Das darauffolgende Klatschen unterbrach ihn, als meine Hand auf seine Wange stieß. Sein Gesicht flog zur Seite, während meines zu Boden gerichtet war, krampfhaft versuchte Tränen zu vermeiden. Bevor ihr mir jetzt irgendwelche Vorwürfe macht, er hat es mir angeboten und außerdem hatte er das defintiv verdient. Caleb ist ein Arsch, aber er ist mein Arsch.

Eine Chance großartig auf mein Handeln zu reagieren, gab ich ihm nicht. Ehe er sein entsetzen irgendwie aussprechen konnte, war ich einige Schritte näher gekommen und umklammerte ihn, als wäre er mein Fels in der Brandung. Mein Halt, das mich davor bewahrte in ewiger Dunkelheit und Kälte zu ertrinken.

"Du hättest das alles viel früher sagen müssen...du Idiot. Jetzt halt die Klappe und erwider gefälligst die Umarmung", schluchzte ich leise und gedämpft gegen den Stoff seines Pullovers. Er schien eine Weile zu brauchen, um die Situation zu realisieren, so dass sich die Angst in mir aufbraute, dass er doch keine Lust mehr auf mich hatte. Um so erleichterter war ich dann, als ich spürte, wie sich starke Arme um mich legten und mich nah an sich drückten. Als versuchte er jegliches Schlechte aus mir herauszurücken.
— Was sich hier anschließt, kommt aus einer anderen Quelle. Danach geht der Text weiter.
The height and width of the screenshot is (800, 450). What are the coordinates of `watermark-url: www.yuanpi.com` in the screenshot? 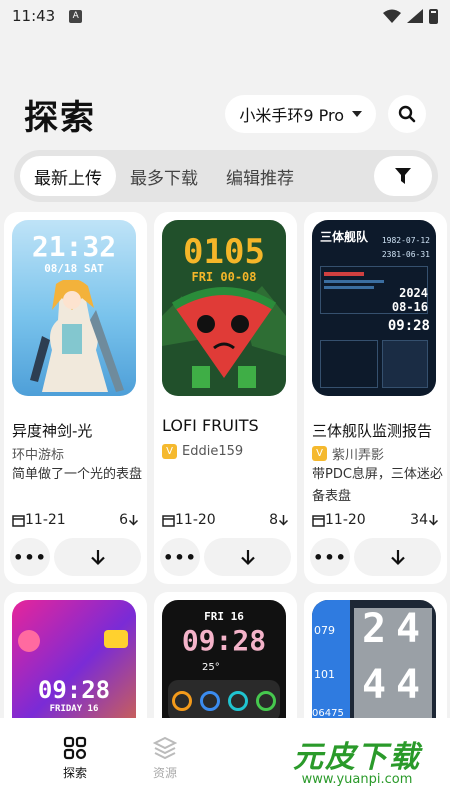 It's located at (357, 779).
Ja, er hatte mich verletzt.

Ja, ich wollte ihn vergessen.

Und ja, ich bin gescheitert, denn ich kann nicht ohne ihn. Er war mein Mate, mein Schicksal. Und gegen das Schicksal konnte man sich bekanntlich nicht wehren. Man konnte diese Vorfälle nach hinten verdrängen oder schon früher geschehen lassen. Aber niemals würde man in der Lage sein, diese Dinge aufzuhalten. Jedes Scheitern, jedes Gewinnen, war genauestens vom Leben geplant. Daran glaubte ich zumindest.

Ich weiß nicht genau, wie lange wir einfach da standen, fest umschlungen und stumm. Einige Zeit verging jedoch, bis Caleb sich von mir löste und mich lächelnd ansah. Er schien glücklich, genauso glücklich wie ich auch. Wir hatten einander gefunden und die Tatsache, dass er mich akzeptiere, erfüllte mich mit einer Freude, die ich zuvor noch nie gespürt hatte. Sanft wusch er mir leichte Tränen unter meinem Auge weg, hauchte sanft einen Kuss auf meine Stirn, ehe er seine gegen meine lehnte.

"Ich hoffe du bist dir bewusst, dass du mich ab jetzt nie wieder los wirst", lachte er leise hauchend, was mein Lächeln breiter werden ließ, sofern das überhaupt möglich war.

"Und ich hoffe dir ist bewusst, dass ich das nicht will."

Seinen Mate zu haben war etwas wundervolles. Es rufte Emotionen in einem auf, die man sonst nirgends spüren konnte. Ich hoffe für jeden, er wird in der Lage sein, seinen Mate zu finden, und sollte man dies getan haben, so hoffe ich, dass sie miteinander glücklich werden. Jeder hat das verdient, unabhängig ob böse oder gut.

"Fay, du kannst uns rauslassen", rief Caleb etwas lauter, während er nach meiner Hand griff und diese mit seiner verschränkte. Doch auch nach Minuten schien keine Antwort zu kommen, was uns beide verwirrt aufschauen ließ. Leicht klopfte Caleb gegen die Tür, sichtlich irritiert. Aha, hielt sich Madame etwa nicht an den Plan?

"Fay?" Wieder keine Antwort. Sie war weg und somit der Schlüssel auch.

Mit einem Mal wurde mir bewusst, was das hieß.

"WAS?! UND WAS IST BITTE MIT MEINEM MITTAGESSEN?!"